──────── MATERIAL FOR THIS EXERCISE

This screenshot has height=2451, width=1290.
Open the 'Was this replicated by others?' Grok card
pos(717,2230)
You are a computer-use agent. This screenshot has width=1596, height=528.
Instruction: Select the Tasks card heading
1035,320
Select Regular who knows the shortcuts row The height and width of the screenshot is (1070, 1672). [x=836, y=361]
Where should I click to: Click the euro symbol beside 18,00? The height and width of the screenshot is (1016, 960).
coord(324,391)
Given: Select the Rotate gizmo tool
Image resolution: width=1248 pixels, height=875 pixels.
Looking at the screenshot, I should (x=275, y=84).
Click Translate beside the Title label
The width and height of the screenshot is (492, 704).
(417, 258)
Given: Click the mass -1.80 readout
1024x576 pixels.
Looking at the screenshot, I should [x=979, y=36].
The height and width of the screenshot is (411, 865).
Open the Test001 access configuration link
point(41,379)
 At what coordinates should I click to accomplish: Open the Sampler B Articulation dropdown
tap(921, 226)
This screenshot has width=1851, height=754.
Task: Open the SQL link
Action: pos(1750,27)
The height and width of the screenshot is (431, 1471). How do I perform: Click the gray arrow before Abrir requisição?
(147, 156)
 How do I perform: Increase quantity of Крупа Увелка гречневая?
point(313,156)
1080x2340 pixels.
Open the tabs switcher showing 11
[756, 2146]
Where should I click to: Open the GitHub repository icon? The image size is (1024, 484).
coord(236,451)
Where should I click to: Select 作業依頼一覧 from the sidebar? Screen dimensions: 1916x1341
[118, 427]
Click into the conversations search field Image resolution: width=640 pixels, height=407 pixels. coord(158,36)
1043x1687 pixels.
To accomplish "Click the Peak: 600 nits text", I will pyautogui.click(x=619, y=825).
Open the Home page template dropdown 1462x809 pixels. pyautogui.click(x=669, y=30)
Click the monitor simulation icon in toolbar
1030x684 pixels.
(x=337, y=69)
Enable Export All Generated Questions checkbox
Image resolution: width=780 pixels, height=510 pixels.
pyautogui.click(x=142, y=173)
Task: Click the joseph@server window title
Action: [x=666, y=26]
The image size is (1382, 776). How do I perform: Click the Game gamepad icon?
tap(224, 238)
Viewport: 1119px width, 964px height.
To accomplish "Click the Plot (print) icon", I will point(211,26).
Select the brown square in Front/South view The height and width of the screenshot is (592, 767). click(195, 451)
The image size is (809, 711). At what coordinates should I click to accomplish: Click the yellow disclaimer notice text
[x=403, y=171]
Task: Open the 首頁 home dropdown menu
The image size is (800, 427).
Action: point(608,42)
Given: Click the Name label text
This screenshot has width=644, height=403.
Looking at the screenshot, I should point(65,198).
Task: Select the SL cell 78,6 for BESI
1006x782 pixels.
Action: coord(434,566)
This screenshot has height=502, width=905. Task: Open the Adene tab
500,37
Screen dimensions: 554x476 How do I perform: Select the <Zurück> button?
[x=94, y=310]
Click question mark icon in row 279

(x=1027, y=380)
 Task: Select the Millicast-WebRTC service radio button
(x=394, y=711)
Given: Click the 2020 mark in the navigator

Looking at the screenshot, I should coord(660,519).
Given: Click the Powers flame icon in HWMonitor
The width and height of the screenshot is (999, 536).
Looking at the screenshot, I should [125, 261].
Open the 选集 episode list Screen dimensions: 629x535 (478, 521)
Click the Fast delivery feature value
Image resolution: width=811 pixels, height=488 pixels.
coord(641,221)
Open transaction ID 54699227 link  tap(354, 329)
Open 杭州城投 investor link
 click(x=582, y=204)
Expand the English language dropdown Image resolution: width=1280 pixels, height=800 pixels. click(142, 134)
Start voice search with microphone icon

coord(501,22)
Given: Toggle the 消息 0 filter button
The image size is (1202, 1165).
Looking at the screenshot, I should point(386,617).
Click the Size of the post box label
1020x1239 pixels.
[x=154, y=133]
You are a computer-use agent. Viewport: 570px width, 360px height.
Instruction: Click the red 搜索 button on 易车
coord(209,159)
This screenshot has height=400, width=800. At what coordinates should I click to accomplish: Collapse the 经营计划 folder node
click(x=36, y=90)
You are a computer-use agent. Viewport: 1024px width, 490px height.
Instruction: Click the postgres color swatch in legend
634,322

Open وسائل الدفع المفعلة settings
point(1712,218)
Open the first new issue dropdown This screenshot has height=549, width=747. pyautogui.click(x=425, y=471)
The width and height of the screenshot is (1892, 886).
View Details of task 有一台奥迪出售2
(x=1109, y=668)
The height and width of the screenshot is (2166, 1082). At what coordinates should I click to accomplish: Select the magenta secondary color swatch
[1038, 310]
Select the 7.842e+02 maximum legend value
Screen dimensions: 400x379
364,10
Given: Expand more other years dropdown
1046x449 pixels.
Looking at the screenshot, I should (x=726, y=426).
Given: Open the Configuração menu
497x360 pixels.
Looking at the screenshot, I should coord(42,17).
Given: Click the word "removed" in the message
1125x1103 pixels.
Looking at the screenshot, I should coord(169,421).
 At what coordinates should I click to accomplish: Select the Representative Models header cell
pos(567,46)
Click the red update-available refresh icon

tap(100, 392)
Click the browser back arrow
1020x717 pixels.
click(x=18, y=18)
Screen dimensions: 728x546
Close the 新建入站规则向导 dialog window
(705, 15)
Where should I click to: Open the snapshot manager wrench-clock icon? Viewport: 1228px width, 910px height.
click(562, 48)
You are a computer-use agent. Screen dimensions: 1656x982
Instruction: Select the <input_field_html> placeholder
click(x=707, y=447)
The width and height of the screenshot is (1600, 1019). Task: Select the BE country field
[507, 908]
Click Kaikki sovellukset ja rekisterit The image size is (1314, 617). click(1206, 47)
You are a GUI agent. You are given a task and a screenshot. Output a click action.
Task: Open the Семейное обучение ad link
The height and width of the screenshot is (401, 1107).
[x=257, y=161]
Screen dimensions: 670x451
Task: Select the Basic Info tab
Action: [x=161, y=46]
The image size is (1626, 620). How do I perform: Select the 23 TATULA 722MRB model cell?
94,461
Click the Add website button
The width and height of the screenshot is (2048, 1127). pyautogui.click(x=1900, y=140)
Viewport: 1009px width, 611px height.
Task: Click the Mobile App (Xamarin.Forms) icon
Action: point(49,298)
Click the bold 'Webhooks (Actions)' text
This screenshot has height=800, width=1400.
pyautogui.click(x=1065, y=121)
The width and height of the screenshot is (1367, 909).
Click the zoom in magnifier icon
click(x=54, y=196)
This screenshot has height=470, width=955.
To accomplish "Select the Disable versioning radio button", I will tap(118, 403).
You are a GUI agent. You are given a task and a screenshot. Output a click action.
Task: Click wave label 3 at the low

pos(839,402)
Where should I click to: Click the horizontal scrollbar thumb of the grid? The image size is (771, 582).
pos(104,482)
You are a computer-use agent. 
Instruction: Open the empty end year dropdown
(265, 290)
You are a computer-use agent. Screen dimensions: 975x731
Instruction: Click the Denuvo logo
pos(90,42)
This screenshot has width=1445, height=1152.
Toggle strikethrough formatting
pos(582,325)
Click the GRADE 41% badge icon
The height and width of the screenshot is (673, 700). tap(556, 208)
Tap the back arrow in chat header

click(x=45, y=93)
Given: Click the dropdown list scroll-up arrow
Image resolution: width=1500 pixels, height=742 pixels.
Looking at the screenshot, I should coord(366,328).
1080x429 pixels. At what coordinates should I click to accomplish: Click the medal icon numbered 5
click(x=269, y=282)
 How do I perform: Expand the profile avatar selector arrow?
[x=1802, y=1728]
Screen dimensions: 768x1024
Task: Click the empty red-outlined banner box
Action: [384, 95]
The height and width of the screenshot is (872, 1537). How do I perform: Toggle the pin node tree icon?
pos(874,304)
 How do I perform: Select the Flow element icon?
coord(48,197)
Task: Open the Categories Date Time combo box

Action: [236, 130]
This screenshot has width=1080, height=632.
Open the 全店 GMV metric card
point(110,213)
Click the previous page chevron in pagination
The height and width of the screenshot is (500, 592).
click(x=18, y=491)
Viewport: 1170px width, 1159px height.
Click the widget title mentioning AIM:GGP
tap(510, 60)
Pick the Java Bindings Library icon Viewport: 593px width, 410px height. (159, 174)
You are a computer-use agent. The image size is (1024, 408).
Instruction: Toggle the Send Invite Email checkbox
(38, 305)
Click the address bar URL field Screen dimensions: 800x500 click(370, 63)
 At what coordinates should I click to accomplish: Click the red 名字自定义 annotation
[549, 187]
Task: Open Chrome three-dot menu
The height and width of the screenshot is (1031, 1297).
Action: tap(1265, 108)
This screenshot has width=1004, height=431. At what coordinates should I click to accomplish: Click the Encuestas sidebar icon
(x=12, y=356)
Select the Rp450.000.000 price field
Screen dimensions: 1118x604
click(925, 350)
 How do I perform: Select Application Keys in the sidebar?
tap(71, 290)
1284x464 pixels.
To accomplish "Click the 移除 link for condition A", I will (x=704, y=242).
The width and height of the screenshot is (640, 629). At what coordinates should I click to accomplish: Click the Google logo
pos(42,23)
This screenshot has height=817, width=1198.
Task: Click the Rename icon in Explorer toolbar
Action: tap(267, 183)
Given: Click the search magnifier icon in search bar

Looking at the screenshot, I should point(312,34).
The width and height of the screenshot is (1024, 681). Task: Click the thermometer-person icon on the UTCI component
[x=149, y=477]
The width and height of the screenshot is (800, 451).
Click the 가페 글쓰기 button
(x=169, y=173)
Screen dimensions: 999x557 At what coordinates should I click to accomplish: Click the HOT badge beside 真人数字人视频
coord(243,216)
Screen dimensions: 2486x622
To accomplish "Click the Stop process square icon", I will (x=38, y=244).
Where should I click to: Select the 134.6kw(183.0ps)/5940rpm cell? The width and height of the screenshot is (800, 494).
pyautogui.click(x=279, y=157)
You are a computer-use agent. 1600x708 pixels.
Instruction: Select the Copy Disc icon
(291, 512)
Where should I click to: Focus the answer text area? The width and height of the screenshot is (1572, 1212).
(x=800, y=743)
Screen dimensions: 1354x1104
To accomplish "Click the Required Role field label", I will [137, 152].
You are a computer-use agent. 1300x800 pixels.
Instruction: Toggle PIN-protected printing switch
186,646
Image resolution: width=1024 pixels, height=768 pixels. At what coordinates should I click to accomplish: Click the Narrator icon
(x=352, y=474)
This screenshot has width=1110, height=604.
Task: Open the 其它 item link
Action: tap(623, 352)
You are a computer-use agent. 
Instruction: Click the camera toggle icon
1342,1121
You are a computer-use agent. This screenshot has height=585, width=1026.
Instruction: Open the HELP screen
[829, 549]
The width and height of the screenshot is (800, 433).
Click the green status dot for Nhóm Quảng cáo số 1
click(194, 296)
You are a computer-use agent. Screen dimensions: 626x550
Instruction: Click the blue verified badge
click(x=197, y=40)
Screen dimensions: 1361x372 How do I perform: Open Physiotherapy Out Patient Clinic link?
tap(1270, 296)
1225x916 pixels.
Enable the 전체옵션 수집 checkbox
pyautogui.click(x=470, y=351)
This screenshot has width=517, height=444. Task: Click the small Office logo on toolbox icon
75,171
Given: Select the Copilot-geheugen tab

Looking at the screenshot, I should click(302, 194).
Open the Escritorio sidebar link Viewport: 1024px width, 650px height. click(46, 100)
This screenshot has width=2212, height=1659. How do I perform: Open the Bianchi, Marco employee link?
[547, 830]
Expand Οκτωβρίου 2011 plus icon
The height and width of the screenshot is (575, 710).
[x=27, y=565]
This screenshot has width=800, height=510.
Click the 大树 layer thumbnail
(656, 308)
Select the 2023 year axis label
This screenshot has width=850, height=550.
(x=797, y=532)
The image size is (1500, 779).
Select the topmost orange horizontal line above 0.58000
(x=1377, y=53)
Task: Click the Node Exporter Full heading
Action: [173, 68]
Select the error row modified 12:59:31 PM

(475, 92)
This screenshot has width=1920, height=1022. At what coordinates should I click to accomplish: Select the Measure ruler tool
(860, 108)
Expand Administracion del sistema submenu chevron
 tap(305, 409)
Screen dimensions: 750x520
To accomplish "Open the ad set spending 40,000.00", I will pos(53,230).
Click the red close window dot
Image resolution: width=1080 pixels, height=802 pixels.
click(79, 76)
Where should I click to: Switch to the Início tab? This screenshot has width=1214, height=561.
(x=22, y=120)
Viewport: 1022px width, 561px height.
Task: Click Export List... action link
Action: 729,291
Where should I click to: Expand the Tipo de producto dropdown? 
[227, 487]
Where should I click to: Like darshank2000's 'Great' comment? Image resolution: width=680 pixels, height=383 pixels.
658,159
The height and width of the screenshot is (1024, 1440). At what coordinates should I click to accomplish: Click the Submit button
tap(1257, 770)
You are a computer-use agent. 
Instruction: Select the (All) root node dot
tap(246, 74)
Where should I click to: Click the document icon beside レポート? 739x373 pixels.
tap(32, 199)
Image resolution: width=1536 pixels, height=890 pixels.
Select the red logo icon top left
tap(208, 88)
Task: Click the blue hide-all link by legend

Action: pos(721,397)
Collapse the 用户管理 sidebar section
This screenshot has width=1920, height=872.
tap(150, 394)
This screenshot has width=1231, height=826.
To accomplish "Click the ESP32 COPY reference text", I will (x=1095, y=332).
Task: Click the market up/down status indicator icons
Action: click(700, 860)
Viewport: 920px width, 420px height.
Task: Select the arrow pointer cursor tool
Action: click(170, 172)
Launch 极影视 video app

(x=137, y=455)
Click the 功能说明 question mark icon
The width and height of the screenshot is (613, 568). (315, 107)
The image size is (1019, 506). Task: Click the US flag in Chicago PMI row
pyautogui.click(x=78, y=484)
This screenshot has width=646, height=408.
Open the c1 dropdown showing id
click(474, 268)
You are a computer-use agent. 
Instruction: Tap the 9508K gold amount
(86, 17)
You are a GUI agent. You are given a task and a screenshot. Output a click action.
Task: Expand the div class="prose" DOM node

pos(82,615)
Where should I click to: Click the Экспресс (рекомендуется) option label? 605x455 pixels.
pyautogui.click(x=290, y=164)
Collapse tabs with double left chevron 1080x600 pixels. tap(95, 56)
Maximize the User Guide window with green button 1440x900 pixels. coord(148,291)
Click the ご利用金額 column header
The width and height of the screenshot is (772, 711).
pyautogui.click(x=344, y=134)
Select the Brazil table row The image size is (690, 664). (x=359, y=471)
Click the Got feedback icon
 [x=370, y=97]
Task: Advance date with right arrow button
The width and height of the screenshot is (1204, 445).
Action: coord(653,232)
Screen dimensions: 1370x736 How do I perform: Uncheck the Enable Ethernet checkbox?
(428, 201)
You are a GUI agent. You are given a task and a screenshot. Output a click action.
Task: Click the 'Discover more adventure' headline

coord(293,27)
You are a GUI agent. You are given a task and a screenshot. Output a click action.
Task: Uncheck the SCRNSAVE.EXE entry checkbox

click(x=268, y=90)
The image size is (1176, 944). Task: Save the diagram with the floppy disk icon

────────────────

In the data above, tally the lines that contain the string "square" and give that figure alone.

2